You’d think we’d have learned our lesson by the Finals. Alas, we did not. The Pacers won Game 1 on the road. Still series underdogs. They took a 2-1 lead after Game 3. Still series underdogs. They literally led Game 4 by seven points going into the fourth quarter. Amazingly, they were still just barely underdogs, with the Thunder having live odds of -108 to their -106 before that fourth quarter began.
Such consistent darkhorse status is extremely rare. You’d think that every champion would be a betting favorite at some point, right? Big underdogs have won championships before, but teams like the 2019 Raptors and 2004 Pistons built 3-1 leads, which forced the hands of the books. The 2015-16 Cleveland Cavaliers might have seemed like a candidate considering Golden State’s wire-to-wire dominance and 3-1 Finals lead, but the Cavaliers actually started that season as favorites after pushing the Warriors to six games in the 2015 Finals without Kevin Love or Kyrie Irving. To reach the last game of the season without ever having been the title favorite seems practically impossible.
And yet, it feels entirely appropriate given the postseason the Pacers have had. They are the ultimate underdogs in just about every sense. Their odds to win the Eastern Conference at some books got as long as 30-to-1 before the playoffs began. Good luck finding many Finalists who topped that. The Thunder were -700 favorites entering the Finals. That was tied for the seventh-shortest odds a favorite has ever brought into the Finals with the 2004 Los Angeles Lakers… who wound losing in the biggest Finals upset ever to the Pistons. Now, the Pacers are hoping to match that feat.
Here’s a record they actually can set: Thursday’s Game 6 victory gave them their 10th playoff win as an underdog in 2025. That tied the 2023 Heat for the record. Of course, the Pacers have opened as a 8.5-point underdogs on the road for Game 7. That means a win will not only give them their first championship, but also the record for most underdog victories in a single postseason.
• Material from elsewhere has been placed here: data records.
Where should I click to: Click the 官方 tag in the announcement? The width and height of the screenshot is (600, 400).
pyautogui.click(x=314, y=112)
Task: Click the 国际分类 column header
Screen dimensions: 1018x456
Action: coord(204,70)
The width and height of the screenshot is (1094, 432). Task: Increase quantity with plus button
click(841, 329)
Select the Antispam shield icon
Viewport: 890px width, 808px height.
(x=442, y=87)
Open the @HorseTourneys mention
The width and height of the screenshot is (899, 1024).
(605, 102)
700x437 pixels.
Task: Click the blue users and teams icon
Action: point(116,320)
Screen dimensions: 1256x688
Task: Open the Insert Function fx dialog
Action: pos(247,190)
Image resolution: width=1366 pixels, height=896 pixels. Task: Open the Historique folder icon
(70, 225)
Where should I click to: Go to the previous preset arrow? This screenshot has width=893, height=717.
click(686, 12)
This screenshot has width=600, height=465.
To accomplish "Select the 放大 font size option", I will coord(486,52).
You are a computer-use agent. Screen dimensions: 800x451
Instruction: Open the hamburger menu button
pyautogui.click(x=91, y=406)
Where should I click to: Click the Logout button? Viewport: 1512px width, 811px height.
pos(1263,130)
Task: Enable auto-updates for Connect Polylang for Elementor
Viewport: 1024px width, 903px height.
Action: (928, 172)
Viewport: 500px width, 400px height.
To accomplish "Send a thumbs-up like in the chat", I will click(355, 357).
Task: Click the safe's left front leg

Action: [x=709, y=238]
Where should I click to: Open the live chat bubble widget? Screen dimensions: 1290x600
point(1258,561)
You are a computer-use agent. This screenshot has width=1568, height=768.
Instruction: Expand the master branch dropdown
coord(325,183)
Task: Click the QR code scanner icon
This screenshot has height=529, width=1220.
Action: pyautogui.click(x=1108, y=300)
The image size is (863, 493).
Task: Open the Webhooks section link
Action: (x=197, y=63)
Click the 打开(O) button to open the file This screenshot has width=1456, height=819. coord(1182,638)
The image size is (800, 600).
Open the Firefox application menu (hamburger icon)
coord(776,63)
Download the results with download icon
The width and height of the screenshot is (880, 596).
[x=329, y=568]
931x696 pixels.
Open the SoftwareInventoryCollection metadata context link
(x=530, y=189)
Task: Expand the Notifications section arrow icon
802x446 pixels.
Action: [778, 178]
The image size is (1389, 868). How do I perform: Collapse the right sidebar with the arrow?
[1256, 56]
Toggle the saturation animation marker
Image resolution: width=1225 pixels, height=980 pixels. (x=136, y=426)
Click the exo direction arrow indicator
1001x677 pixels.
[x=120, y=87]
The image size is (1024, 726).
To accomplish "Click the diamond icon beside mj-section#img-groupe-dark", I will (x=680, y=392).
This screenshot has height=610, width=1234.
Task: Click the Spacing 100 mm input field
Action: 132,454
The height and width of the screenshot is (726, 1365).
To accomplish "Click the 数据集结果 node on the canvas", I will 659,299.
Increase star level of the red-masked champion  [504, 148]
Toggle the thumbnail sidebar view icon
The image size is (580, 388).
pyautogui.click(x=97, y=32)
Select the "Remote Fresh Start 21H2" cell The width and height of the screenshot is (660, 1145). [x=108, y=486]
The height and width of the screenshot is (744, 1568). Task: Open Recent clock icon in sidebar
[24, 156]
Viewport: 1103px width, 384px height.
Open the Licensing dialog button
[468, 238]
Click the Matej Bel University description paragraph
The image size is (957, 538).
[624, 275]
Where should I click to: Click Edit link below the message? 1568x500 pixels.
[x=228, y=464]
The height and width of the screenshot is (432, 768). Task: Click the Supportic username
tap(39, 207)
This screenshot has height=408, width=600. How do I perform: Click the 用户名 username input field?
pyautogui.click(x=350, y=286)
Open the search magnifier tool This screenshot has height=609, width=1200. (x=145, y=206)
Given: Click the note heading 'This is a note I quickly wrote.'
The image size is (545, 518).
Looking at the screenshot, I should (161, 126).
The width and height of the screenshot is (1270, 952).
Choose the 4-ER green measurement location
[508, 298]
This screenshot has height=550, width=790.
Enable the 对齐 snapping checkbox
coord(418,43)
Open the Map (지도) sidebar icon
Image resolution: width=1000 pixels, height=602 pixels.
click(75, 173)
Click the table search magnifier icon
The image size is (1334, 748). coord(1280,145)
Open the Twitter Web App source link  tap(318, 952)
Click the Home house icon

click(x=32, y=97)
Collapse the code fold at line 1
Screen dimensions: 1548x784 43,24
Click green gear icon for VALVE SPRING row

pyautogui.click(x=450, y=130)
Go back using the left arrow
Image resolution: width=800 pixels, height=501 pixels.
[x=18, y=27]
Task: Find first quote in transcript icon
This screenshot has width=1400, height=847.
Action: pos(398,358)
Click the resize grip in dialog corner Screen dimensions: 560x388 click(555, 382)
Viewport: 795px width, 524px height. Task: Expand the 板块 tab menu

In a vacuum, they are entirely justifiable underdogs. The Thunder are 10-2 at home this postseason with a mind-boggling +247 point-differential. They still have the MVP in Shai Gilgeous-Alexander. They still have their fancy 68-win regular season and their historic net rating behind them. On paper, Oklahoma City still looks like the favorite.
But if the postseason were played on paper, the Pacers would have been eliminated a month ago. In a single-game setting, it’s hard to imagine a more dangerous Game 7 opponent.
Those season-long resumes disappear when that ball is tipped. The games are tense. Nerves take over. Who do you think is going to be more nervous: the incredibly young, overwhelming favorite that has already lost several devastating close games this postseason, or the underdog with more historic upsets and comebacks in a single postseason than we’ve ever seen before?
By the time a series reaches a Game 7, both sides tend to have figured each other out. The game slows down. Offense grinds down to a halt. Everything so often comes down to which team can make the tough shots, which are usually all that is left. Shai Gilgeous-Alexander can do that. When the Thunder have struggled this postseason, their problem has been that nobody else can. But practically ever member of Indiana’s rotation has some speciality, some shot they can always get to. They are a roster full of creators and mismatch hunters. Nothing has slowed the Pacers down this entire postseason. Why should Game 7 be any different?
They’ll remain underdogs when Game 7 begins. It might take a substantial second-half lead for them to finally become favorites. The Pacers have lived with that doubt all postseason. It’s all external. They thrive in the shadows. Sunday is their chance to grab the spotlight once and for all. You don’t have to be the favorites when the season or the series starts to be the one that hoists the trophy when it ends.